Generally speaking, your basis cannot drop below zero. If you have received payments in excess of the amount paid for the stock, that's a disposition of the stock subject to taxation. Please explain your situation in more detail.
Return of capital payments are often seen in the case of utility stocks, real estate investment trusts, or corporations which are paying dividends in excess of their earnings and profits. If that's your situation, you are required to recognize any excess return of capital payment as a capital gain distribution.

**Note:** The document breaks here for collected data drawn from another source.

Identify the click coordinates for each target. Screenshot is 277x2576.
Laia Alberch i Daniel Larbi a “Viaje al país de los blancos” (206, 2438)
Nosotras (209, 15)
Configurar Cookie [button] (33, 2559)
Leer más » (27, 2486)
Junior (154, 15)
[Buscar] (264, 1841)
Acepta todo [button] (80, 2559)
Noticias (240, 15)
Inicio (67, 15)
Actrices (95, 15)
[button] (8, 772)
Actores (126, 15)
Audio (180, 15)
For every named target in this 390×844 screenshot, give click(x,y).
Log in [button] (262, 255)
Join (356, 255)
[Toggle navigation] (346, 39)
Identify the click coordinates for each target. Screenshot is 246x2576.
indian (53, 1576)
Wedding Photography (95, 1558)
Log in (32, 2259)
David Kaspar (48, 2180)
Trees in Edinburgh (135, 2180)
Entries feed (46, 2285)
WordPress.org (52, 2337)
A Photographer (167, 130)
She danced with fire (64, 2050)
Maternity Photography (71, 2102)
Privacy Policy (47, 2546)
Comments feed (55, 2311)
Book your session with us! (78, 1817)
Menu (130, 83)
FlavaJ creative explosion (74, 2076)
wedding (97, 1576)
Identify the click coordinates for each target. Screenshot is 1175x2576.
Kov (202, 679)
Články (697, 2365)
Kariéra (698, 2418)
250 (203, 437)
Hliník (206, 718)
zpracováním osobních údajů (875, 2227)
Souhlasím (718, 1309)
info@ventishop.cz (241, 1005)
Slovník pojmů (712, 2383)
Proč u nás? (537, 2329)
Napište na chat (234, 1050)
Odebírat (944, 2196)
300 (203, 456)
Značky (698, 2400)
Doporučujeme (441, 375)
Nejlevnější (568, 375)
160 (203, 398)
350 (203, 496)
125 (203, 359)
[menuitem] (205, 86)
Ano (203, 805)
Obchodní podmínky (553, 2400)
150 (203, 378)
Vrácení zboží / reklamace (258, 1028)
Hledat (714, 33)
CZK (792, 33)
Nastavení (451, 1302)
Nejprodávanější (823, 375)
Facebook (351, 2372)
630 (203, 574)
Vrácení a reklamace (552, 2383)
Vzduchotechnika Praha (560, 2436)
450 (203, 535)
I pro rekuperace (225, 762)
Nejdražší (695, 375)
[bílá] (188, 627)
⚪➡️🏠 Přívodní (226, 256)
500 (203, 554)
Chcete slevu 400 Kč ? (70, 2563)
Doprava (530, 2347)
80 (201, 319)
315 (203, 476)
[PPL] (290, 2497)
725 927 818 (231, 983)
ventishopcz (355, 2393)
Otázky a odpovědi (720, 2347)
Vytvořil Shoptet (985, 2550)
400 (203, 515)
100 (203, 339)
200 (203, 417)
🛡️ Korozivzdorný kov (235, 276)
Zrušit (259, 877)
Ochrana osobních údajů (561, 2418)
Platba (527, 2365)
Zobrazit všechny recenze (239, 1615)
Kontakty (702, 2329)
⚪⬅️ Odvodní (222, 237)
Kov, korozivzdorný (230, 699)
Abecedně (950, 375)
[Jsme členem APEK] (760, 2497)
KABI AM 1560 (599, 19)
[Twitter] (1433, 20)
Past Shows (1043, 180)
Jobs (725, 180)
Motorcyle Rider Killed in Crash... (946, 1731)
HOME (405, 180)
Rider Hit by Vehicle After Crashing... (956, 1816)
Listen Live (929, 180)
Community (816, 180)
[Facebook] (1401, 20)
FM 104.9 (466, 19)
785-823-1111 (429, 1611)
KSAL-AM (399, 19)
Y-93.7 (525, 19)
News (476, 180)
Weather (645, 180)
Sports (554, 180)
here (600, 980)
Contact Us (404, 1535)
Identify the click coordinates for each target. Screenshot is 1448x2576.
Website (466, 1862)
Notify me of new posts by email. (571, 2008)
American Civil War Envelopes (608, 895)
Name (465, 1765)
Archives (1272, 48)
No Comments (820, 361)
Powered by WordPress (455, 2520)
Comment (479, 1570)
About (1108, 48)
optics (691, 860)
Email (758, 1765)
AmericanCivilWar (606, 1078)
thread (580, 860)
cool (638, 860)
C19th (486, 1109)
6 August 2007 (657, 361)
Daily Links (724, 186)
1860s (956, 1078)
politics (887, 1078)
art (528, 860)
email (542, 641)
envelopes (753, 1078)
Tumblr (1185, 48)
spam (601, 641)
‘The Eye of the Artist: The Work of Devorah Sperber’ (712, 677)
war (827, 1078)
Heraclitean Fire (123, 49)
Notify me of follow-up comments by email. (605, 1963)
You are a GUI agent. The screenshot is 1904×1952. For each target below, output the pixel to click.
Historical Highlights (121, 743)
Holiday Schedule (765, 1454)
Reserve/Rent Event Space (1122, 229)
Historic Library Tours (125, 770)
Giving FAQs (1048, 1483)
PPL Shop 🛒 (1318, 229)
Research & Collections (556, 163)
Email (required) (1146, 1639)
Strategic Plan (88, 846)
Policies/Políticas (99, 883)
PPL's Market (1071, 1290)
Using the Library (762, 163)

I believe that you report the cost basis as zero, not negative. As somebody else responded, once your ROC distributions exceeded your cost, you should have been reporting those distributions as capital gains all along. I'm not sure if they are considered short or long-term capital gains though, so definitely check into that. It's the same net result conceptually, if you reported a cost basis of negative $10, that's just like saying you made an extra $10 in capital gains when you sold the stock.
Quick followup, IRS publication 550 says it all and fairly clearly:
Under the 'Nondividend Distributions' section:
A nondividend distribution reduces the basis of your stock. It is not taxed until your basis in the stock is fully recovered. This nontaxable portion also is called a return of capital; it is a return of your investment in the stock of the company. If you buy stock in a corporation in different lots at different times, and you cannot definitely identify the shares subject to the nondividend distribution, reduce the basis of your earliest purchases first.
When the basis of your stock has been reduced to zero, report any additional nondividend distribution you receive as a capital gain. Whether you report it as a long-term or short-term capital gain depends on how long you have held the stock. See Holding Period in chapter 4.